The patient was treated with aggressive hydration and she spontaneously passed the stone, so we could not check the calculus composition. An intravenous pyelogram demonstrated no definite intrinsic abnormalities in the kidneys, Ureters, or bladder; renal ultrasonography indicated the complete resolution of previously noted right side abnormalities.
After 1 month, a follow-up ultrasonography showed no abnormal findings. Because seizure frequency increased by over 40 times per day, she received a right frontal lobectomy and cortisectomy of the periinsular and superior temporal gyri, finally attaining seizure-free status.
DISCUSSION
The ketogenic diet has been increasingly used by neurologists over the past 20 years for children with medically intractable epilepsy. Recent studies have reported that 23% to 44% of patients show a reduction in seizure frequency of > 50%, including 7% to 22% who become seizure-free after 12 months on the classic ketogenic diet.3,4,13,14 However, side effects have previously been reported in patients following a ketogenic diet.9,10 Renal stones are a significant complication of the ketogenic diet. Calculus composition has been reported as uric acid, calcium oxalate, or a mixture of calcium oxalate and calcium phosphate/uric acid.10,15 There are several reasons underlying the elevated risk of developing renal calculi in patients on the ketogenic diet. First, hypercalciuria can develop due to chronic metabolic acidosis. This metabolic acidosis not only decreases calcium reabsorption in the renal tubules, thus increasing urinary calcium excretion,10 but also increases bone demineralization because bone phosphate acts as an acid buffer.16 Second, children on a ketogenic diet show hypocitraturia. Citrate normally binds urine calcium, lowering its concentration, acting as an inhibitor of calcium crystallization.16 Acidosis induces proximal tubules to both increase citrate absorption and decreases its excretion. As a result, acidosis not only reduces urinary citrate excretion but also increases urinary calcium excretion, aggravating renal stone formation. Third, chronic acidosis persistently causes low urinary pH, which facilitates uric acid crystal formation due to lowered uric acid solubility. These crystals can act as a nidus for calcium stone formation.16 Lastly, dehydration may be the most significant factor in calculus formation in children on the ketogenic diet,15 primarily because ketosis has been shown to interfere with the normal thirst mechanism.10
In light of these complications, fluid liberalization and urine alkalization using oral potassium citrate should be considered as prophylaxis to prevent renal stone formation in children beginning this diet.10,15,17 Potassium citrate increases urine pH and solublizes calcium, thereby decreasing the concentration of free calcium available to crystallize. One of our authors has suggested that initial fasting and fluid restriction are not essential to the ketogenic diet.18 Because an increase in fluid intake does not diminish the efficacy of the ketogenic diet in controlling seizures and blood ketone levels,11 these preventive measures may be useful in reducing the formation of renal stones.
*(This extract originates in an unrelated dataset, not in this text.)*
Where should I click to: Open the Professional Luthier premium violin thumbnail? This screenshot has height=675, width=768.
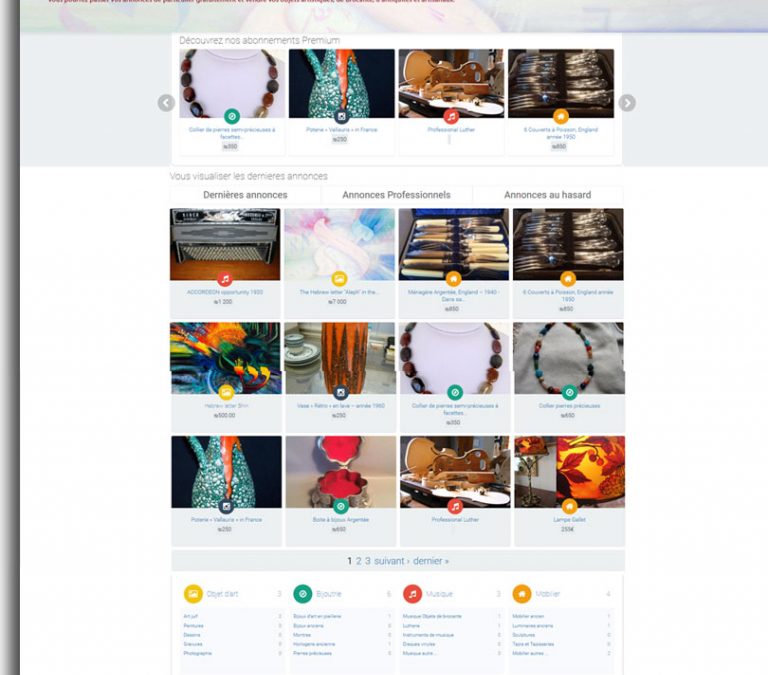(x=451, y=83)
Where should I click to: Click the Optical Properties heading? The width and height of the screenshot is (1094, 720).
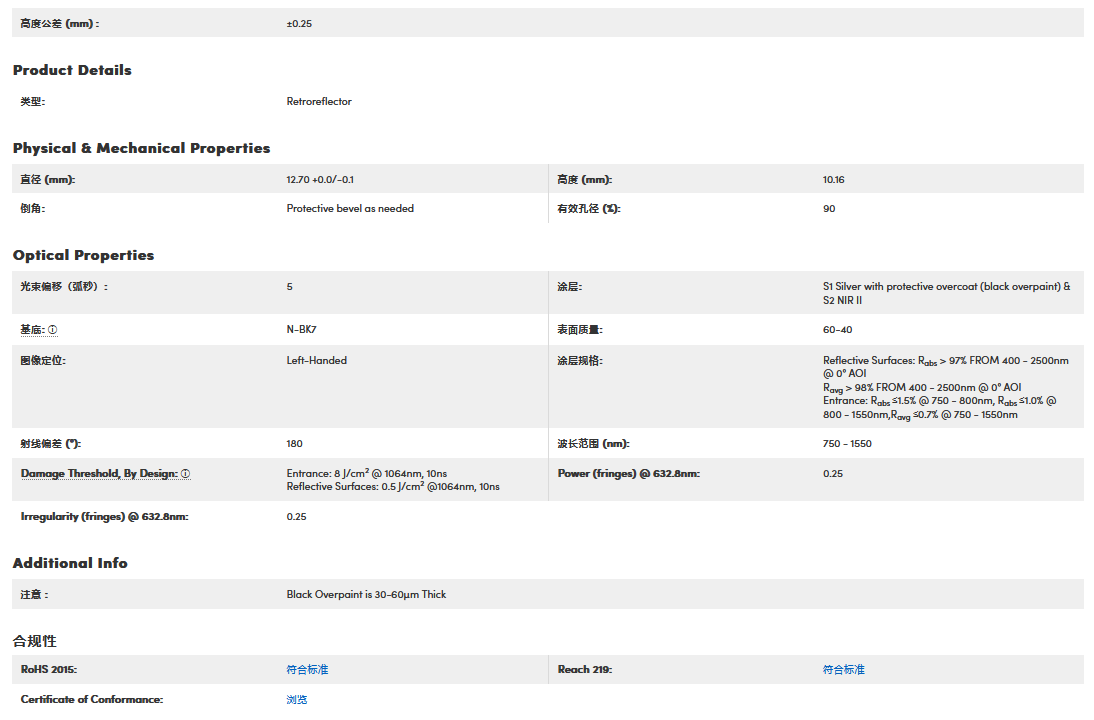[83, 255]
In conclusion, the ketogenic diet is a risk factor for kidney stones, and hypercalciuria was more common in those with kidney stones. We recommend maximizing fluid intake and alkalinizing the urine to prevent the development of renal stones. Regular urinary studies including calcium-to-creatinine ratio and ultrasonography are highly recommended to detect this possible complication in children receiving the ketogenic diet.9,10 Any evidence of hematuria, dysuria, or crystalluria should be evaluated with both a renal ultrasonography and a nephrology referral.
Footnotes
The authors have no financial conflicts of interest.